Sunday, November 12, 2006

@#!#$%^^&!! (the stroke)

Seconds after I hit the post button for my Sea Monkey entry, my Dad called and dropped a bomb: my mom, a healthy fit woman, had a stroke and was in the hospital. Apparently she'd experienced weakness on one side and had speech problems earlier in the afternoon, but insisted nothing was wrong. By the time my dad convinced her to go to the hospital, she could barely talk.
By the time I got there, she could answer questions with "Well," like she was going to keep talking, except that she couldn't find the words.
The next morning the speech therapist showed up. "Do you know where you are?" she asked? No answer. My mom sat there looking agitated and confused. The therapist pointed my way. "Who's this? Is this your daughter?" She looked at me like I was a space alien. Ouch. My cynical side chipped in. I risk my life speeding in rush hour traffic to be at your side and you don't know who I am!?
This wasn't good. I loved my parents and tried to visit them as much as possible. My mom was very supportive and always listened to me, no matter how much I rambled on. Now she was a stranger.
As I paced in the hall like a frustrated zoo animal my dad filled me in on some things I wasn't aware of:
  1. A few years back she'd had strokelike symptoms (one sided weakness and slurred speech) but refused to see a doctor, insisting it was no big deal.
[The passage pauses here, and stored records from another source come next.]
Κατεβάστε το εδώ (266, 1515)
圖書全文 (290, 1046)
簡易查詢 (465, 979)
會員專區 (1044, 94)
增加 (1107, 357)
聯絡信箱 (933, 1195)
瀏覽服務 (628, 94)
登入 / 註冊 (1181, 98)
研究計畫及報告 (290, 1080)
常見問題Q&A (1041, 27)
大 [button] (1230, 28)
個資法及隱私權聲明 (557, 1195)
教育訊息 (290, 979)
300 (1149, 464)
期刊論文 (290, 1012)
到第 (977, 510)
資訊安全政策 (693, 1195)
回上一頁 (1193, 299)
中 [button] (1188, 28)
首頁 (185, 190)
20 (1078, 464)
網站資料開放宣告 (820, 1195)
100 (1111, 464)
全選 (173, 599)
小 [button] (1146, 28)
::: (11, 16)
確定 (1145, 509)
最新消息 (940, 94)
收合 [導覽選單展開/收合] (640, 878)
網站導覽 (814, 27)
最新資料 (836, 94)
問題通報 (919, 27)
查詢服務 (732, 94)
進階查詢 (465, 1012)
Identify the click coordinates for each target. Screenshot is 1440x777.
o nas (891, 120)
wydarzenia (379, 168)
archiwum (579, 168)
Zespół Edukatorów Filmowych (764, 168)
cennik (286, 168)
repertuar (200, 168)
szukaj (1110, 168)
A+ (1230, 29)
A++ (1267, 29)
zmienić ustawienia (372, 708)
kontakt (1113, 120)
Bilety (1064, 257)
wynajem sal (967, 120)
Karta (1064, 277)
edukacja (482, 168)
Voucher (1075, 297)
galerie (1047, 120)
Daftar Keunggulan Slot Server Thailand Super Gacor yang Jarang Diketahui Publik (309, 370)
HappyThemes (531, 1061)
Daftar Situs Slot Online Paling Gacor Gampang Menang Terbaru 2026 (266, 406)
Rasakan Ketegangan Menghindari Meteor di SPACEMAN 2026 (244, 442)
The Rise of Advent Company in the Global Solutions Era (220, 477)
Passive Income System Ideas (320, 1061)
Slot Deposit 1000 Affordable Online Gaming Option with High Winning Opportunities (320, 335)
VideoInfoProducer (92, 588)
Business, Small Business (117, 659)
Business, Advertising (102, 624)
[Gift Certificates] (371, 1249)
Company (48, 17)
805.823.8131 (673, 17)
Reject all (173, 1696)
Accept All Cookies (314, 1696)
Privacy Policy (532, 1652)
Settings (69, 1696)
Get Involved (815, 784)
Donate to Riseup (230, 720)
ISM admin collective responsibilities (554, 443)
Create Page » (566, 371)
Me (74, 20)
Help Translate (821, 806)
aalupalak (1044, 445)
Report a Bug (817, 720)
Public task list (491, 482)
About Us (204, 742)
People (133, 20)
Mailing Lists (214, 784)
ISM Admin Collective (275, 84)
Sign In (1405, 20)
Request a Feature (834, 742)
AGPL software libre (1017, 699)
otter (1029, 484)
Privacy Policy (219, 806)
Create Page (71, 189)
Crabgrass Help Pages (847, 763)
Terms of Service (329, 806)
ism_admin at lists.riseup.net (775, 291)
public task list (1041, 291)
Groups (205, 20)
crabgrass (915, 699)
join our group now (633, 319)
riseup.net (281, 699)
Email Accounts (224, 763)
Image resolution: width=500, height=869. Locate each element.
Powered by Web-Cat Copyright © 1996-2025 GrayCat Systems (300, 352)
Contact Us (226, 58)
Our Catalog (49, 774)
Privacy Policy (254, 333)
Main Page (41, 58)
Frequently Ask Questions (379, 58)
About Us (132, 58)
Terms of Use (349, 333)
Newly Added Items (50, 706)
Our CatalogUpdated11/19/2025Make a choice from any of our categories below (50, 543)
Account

Huh!?
  2. Her doctor had prescribed high blood pressure medicine but she stopped taking it because it "made her dizzy".
The whole disaster could have been prevented! Fuck me and the horse I rode in on.
Yesterday she started talking again, but it didn't make much sense. The stroke must have hit the left side of her brain (speech and logic). She seemed to have a vague idea where she was but didn't get the entire picture. She did know that, where ever she was, she wanted out.
The doctors ordered her to stay in bed for safety- her coordination was poor, but not poor enough to try to sneak out of the bed repeatedly. Either she didn't get that she had to stay put or knew that she was supposed to stay in bed but the emotional "I want outta here" impulse overtook the logical "I'm s'posed to stay here" impulse. She was sneaky. She'd weasel one leg over the side and then the other. We'd put the legs back and tell her no. This pissed her off but elicited a coherent sentence. "Don't say no to me!"
Later she decided the oxygen nose tube had to go. She couldn't comb her hair or brush her teeth but she know how to unhook that tube. I put it back on. She took it off. I put it back on. She took it off. As I struggled to put it back on the zillionth time she called my name in an exasperated tone I hadn't heard since I was a teenager.
That was ok by me: she knew who I was!

1 comment:

Anonymous said...

heavy/awesome post.
it would be great to hear about her progress.